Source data
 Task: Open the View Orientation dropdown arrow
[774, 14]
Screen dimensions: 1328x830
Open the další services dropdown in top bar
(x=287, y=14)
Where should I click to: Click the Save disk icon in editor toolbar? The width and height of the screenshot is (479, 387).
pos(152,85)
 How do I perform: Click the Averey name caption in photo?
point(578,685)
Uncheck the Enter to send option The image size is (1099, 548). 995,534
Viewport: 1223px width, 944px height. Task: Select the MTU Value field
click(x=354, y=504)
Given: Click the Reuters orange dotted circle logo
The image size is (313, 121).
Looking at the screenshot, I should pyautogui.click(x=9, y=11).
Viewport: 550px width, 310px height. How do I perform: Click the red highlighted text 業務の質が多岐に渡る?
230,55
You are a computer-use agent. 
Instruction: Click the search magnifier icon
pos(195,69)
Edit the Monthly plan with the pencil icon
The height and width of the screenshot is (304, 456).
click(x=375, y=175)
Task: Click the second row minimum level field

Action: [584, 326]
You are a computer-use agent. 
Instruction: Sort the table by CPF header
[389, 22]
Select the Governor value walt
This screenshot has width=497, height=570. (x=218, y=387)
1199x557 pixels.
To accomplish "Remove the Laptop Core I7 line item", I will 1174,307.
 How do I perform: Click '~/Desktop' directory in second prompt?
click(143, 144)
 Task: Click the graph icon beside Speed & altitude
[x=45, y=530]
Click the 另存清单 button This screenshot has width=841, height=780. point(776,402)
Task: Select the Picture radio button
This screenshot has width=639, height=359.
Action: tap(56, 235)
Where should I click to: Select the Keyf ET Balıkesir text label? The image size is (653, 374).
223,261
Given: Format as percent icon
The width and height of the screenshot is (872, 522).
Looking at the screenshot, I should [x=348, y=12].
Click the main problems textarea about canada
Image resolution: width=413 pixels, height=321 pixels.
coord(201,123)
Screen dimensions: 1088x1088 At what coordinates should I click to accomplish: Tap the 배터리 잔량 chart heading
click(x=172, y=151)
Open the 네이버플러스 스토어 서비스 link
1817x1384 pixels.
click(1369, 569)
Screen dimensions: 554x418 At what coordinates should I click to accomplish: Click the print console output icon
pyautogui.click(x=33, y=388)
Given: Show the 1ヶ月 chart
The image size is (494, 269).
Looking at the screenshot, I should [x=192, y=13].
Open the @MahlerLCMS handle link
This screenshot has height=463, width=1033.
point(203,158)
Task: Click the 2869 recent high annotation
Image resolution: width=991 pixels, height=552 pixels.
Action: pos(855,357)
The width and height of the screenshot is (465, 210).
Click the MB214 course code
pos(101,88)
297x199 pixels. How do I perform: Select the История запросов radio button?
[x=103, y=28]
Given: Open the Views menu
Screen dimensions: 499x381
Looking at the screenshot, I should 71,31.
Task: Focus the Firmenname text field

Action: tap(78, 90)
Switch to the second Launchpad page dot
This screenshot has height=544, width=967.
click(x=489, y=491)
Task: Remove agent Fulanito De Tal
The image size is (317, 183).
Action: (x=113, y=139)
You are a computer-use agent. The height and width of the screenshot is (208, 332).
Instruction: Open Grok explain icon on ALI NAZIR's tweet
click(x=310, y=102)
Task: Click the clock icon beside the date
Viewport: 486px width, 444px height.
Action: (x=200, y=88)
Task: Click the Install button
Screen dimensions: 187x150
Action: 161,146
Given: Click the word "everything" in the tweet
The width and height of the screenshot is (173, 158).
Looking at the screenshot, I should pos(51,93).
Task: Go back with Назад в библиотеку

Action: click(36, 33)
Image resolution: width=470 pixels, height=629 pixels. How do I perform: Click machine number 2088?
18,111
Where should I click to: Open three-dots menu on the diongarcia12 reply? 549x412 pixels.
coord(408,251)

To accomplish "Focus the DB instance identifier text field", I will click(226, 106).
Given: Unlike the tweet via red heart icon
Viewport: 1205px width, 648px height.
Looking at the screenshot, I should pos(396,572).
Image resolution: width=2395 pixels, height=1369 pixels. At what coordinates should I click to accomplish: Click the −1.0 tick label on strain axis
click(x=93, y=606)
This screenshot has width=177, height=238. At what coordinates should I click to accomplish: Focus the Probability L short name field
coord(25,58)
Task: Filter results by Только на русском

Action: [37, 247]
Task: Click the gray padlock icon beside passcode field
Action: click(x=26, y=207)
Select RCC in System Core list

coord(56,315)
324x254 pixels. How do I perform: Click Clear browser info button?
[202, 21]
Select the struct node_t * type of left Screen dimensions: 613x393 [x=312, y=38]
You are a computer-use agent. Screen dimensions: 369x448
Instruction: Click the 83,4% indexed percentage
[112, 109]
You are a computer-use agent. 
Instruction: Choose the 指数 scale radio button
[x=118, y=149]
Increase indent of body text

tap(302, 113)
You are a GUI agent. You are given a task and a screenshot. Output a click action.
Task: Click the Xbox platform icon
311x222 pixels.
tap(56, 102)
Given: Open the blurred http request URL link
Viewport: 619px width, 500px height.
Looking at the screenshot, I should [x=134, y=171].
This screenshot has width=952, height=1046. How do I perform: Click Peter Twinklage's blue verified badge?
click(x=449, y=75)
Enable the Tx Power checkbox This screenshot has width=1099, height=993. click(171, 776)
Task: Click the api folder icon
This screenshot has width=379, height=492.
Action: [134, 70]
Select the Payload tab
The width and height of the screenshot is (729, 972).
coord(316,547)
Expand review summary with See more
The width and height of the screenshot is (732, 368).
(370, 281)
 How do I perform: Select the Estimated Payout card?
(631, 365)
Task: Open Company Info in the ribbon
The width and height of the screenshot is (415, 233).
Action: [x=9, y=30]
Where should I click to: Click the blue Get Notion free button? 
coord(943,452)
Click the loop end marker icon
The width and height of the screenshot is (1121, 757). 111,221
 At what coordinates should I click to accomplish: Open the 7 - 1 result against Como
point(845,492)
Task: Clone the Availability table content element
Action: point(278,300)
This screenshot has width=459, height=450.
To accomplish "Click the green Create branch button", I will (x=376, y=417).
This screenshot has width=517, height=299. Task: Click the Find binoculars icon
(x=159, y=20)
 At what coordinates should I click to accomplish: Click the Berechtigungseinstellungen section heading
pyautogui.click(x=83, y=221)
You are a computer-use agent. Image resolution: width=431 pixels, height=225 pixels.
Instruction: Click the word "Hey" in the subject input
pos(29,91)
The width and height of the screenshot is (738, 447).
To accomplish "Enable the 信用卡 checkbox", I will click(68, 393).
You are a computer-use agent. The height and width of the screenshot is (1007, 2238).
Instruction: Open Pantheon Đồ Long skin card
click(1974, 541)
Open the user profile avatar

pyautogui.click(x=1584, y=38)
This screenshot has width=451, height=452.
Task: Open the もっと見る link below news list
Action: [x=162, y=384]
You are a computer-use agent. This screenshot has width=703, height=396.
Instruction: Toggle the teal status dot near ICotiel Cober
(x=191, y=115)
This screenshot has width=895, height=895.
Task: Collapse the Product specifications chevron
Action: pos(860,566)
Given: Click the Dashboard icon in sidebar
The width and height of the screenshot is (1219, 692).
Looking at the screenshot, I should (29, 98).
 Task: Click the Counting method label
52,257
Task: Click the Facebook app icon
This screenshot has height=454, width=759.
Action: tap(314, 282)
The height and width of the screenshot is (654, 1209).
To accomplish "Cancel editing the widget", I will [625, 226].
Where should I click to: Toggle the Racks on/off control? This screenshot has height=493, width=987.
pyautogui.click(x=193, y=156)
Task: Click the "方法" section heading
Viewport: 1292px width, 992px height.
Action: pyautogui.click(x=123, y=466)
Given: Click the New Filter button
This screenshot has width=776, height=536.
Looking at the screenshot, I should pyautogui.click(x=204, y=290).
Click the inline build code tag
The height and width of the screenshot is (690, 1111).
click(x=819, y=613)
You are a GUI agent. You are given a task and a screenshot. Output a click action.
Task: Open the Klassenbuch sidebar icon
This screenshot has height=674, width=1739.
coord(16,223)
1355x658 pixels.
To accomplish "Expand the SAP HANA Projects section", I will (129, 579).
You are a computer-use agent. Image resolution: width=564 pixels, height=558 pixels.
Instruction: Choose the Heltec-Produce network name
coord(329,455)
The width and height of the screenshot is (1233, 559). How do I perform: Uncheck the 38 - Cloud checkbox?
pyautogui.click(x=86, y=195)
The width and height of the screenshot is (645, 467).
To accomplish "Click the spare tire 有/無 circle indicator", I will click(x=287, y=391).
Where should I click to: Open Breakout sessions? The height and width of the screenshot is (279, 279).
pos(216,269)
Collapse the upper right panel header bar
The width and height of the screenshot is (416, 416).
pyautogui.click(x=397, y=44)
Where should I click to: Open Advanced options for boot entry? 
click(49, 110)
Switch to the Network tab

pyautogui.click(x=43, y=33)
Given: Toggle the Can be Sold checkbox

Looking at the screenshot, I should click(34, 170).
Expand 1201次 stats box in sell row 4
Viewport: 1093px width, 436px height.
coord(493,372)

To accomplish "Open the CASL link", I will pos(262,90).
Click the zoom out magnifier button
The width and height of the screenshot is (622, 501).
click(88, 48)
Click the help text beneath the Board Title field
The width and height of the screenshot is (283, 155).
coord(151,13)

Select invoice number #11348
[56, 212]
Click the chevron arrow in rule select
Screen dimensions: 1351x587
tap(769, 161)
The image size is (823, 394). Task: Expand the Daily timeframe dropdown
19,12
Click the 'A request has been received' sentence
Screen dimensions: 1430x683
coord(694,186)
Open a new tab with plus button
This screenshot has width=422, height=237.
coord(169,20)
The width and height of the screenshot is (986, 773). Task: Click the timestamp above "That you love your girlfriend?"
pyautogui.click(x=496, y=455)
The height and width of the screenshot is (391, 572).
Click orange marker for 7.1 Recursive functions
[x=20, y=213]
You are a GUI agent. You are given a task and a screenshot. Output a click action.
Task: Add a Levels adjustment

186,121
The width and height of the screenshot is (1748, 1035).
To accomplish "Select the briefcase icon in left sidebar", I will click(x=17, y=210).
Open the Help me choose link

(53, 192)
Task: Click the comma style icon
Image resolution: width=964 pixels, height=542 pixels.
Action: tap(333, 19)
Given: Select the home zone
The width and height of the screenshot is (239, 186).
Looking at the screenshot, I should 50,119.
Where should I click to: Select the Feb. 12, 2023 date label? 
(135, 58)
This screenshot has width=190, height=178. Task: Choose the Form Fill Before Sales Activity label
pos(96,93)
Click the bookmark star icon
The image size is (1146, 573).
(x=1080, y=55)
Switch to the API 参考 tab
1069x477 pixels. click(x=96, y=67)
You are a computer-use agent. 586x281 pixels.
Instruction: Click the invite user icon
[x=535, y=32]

* _Set problem_: In the items, change "New Filter" to "Add Filter" in everything from the line containing "Where should I click to: Toggle" down to the line containing "coord(329,455)". Give back only those lines, with nothing else altered.

* _Reply to the task_:
Where should I click to: Toggle the Racks on/off control? This screenshot has height=493, width=987.
pyautogui.click(x=193, y=156)
Task: Click the "方法" section heading
Viewport: 1292px width, 992px height.
Action: pyautogui.click(x=123, y=466)
Given: Click the Add Filter button
This screenshot has width=776, height=536.
Looking at the screenshot, I should pyautogui.click(x=204, y=290).
Click the inline build code tag
The height and width of the screenshot is (690, 1111).
click(x=819, y=613)
You are a GUI agent. You are given a task and a screenshot. Output a click action.
Task: Open the Klassenbuch sidebar icon
This screenshot has height=674, width=1739.
coord(16,223)
1355x658 pixels.
To accomplish "Expand the SAP HANA Projects section", I will (129, 579).
You are a computer-use agent. Image resolution: width=564 pixels, height=558 pixels.
Instruction: Choose the Heltec-Produce network name
coord(329,455)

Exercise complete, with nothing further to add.